---------- Vorliegender Text ----------
Paraphrasen 2015 | New4Art Quartett
Faristamo Susi & Judith Wegmann – Pianos
Jens Ruland & Julien Megroz – Schlagzeuge
Das Programm
Improvisation
PARAPHRASE I – Präludium
George Crumb (*1929) MUSIC FOR A SUMMER EVENING (1974)
(Makrokosmos, Volume III) for 2 amplified
Pianos and Percussion (two Players)
Nocturnal Sounds (The Awakening)
Wanderer-Fantasy
The Advent
Myth
Music of the Starry Night
Nik Bärtsch (*1971) Auftragskomposition
Steve Reich (*1936) PIANO PHASE (1967) für zwei Klaviere
Improvisation
PARAPHRASE II – Peractio
... und seine Hintergründe
Wir sind, einzeln und als Ensemble, leidenschaftlich auf den Klangspuren der Moderne und der Gegenwart. Dabei sind wir auf zwei amerikanische Komponisten der 70er und 80er Jahre des 20. Jahrhunderts gestossen, die den Auftakt für unsere Programmkomposition bilden. Es sind in keiner Weise Zwillinge, sondern, ganz im Gegenteil, jeweils sehr eigenständige Klangwelten, die sich da eröffnen (Details weiter unten). Hören wir sie an und bejahen ihre unterschiedlichen Stärken, werden wir unsererseits angefeuert zu klingenden Kommentaren – das sind die improvisierten „Paraphrasen“, die das Konzert eröffnen und abschliessen. Mit Nik Bärtsch haben wir den bevorzugten Partner gewinnen können, um die Klangwelten der beiden Amerikaner in der festen Form eines auf uns bezogenen (Auftrags-)Werks zu verbinden und weiterzuführen.
----------
Aufgabenstellung> Bearbeite den Abschnitt des Konzertprogramms zwischen „Paraphrasen 2015 |“ und „Percussion (two Players)“ einschließlich und ersetze darin „Schlagzeuge“ durch „Perkussionsinstrumente“. Die Auflistung steht in keinem Zusammenhang mit dem Konzertprogramm.
---------- Aufgelistete Datensätze ----------
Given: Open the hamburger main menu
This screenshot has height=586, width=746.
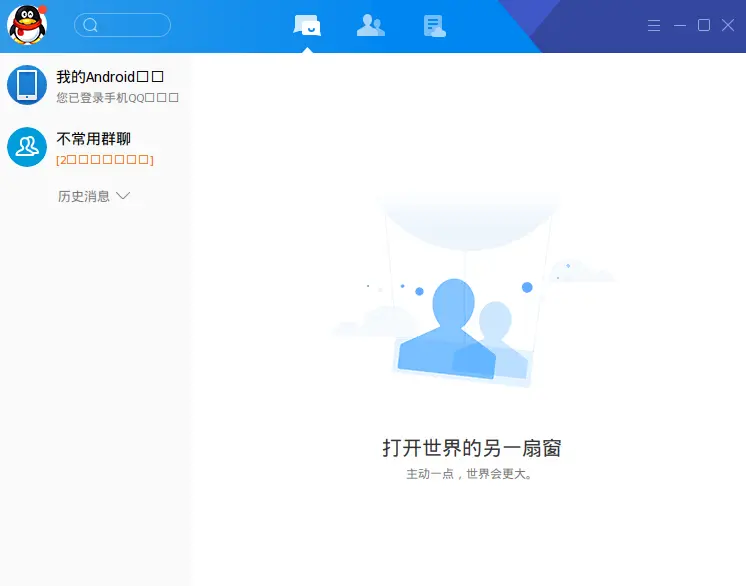Looking at the screenshot, I should pyautogui.click(x=654, y=26).
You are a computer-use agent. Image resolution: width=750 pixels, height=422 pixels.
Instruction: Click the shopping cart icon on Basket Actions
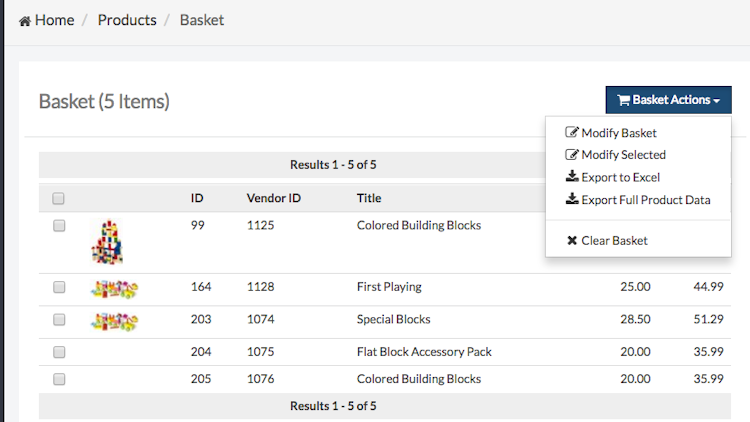[x=623, y=100]
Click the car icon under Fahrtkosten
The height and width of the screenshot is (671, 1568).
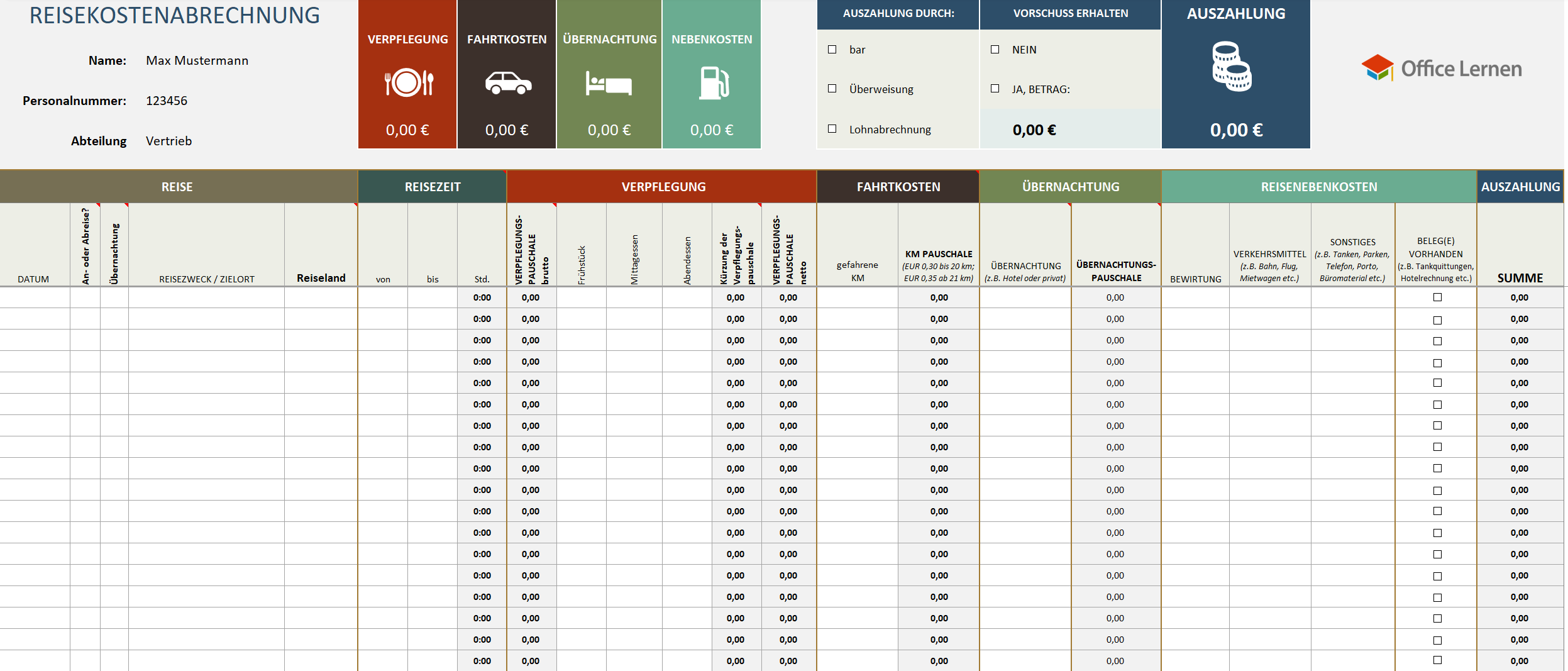508,83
----------
Schriftliche Antwort>
Paraphrasen 2015 | New4Art Quartett
Faristamo Susi & Judith Wegmann – Pianos
Jens Ruland & Julien Megroz – Perkussionsinstrumente
Das Programm
Improvisation
PARAPHRASE I – Präludium
George Crumb (*1929) MUSIC FOR A SUMMER EVENING (1974)
(Makrokosmos, Volume III) for 2 amplified
Pianos and Percussion (two Players)